ACTIVITY: Print each entry again exactly as written, and keep the pictures out.

== EXERCISE MATERIAL ==

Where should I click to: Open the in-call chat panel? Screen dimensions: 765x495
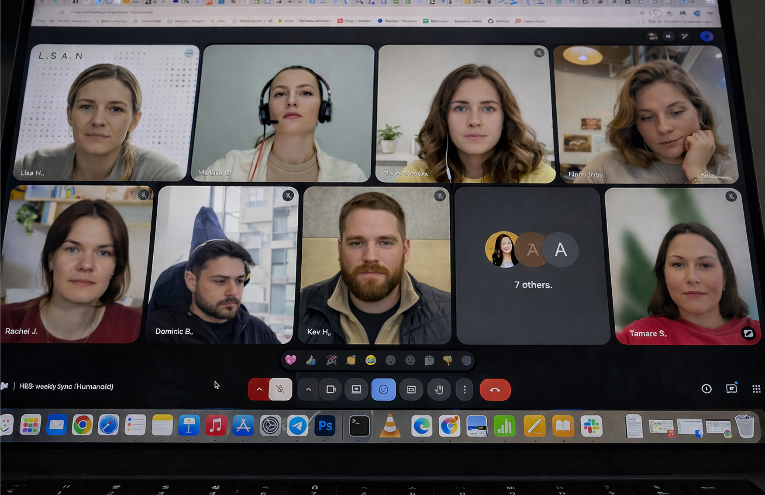(731, 389)
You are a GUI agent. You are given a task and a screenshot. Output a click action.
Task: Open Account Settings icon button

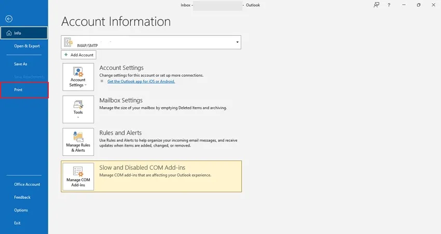tap(78, 77)
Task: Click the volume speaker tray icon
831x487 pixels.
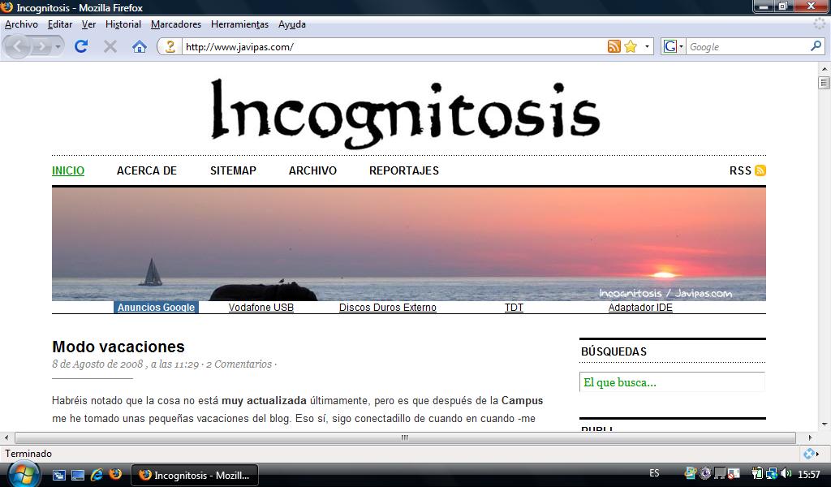Action: pyautogui.click(x=786, y=474)
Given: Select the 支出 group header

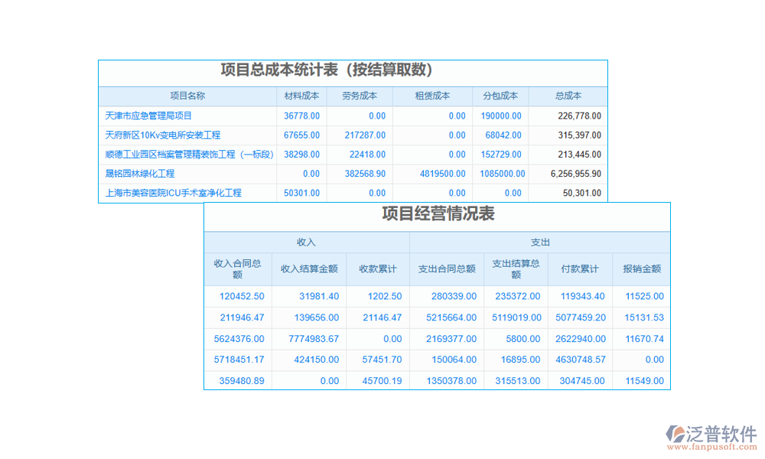Looking at the screenshot, I should click(x=540, y=241).
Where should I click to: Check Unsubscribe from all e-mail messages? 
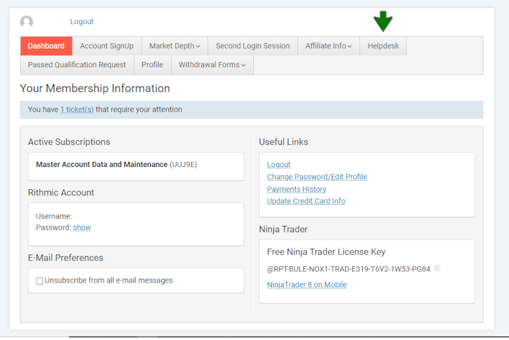tap(40, 281)
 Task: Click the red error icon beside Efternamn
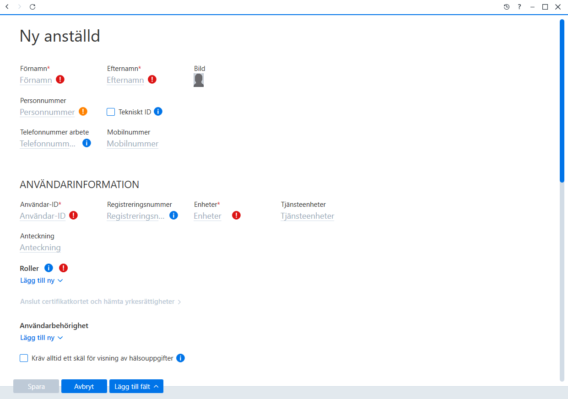152,80
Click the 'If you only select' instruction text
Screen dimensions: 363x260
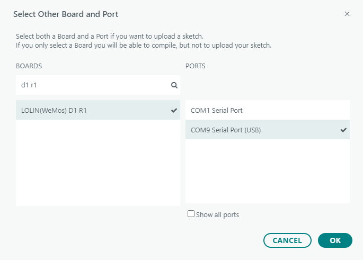point(143,46)
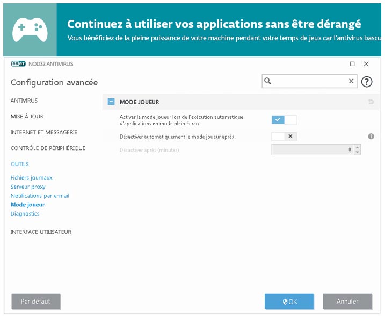
Task: Clear the search field with X icon
Action: coord(351,81)
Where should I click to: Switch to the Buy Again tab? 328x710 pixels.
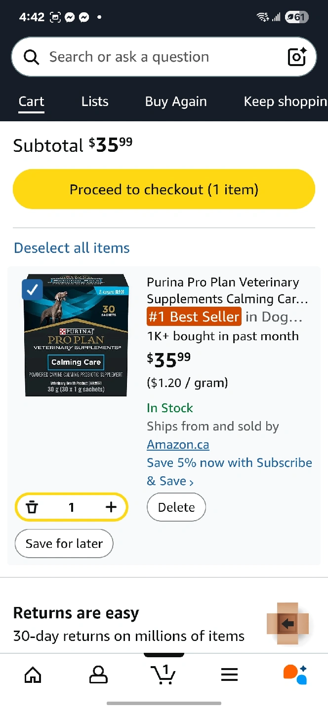176,102
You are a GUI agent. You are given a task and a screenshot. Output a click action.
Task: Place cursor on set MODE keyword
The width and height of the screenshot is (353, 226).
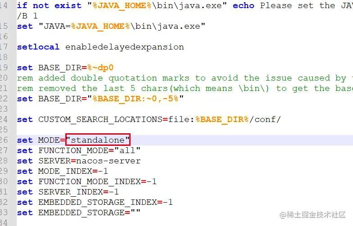tap(25, 140)
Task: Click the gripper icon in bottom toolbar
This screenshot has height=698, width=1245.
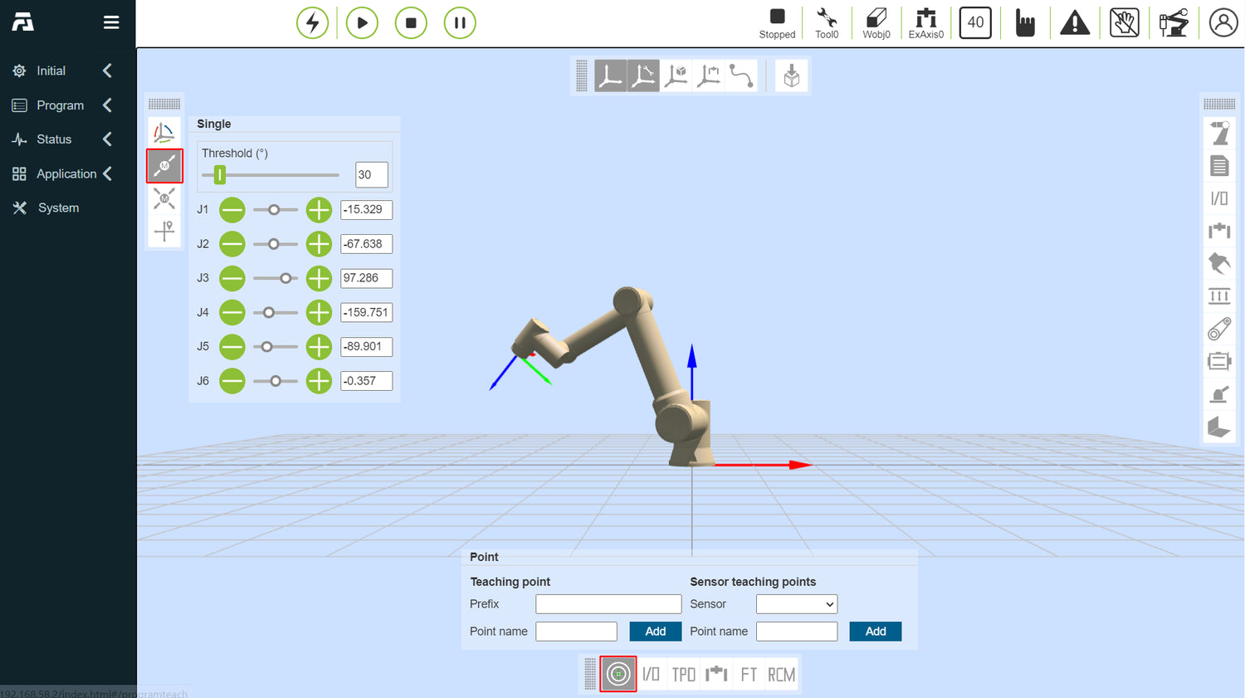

===

RESPONSE:
Where should I click to: Open the in-call chat panel? Screen dimensions: 765x495
(731, 389)
You are a GUI agent. You are given a task and a screenshot. Output a click action.
Task: Open Account Settings icon button

tap(78, 77)
Task: Click the volume speaker tray icon
831x487 pixels.
Action: pyautogui.click(x=786, y=474)
Given: Select the 支出 group header

Looking at the screenshot, I should click(x=540, y=241).
Where should I click to: Check Unsubscribe from all e-mail messages? 
tap(40, 281)
 Task: Click the red error icon beside Efternamn
152,80
Click the 'If you only select' instruction text
Screen dimensions: 363x260
point(143,46)
Task: Clear the search field with X icon
Action: coord(351,81)
Where should I click to: Switch to the Buy Again tab? 328x710 pixels.
176,102
You are a GUI agent. You are given a task and a screenshot. Output a click action.
Task: Place cursor on set MODE keyword
The width and height of the screenshot is (353, 226).
tap(25, 140)
Task: Click the gripper icon in bottom toolbar
This screenshot has height=698, width=1245.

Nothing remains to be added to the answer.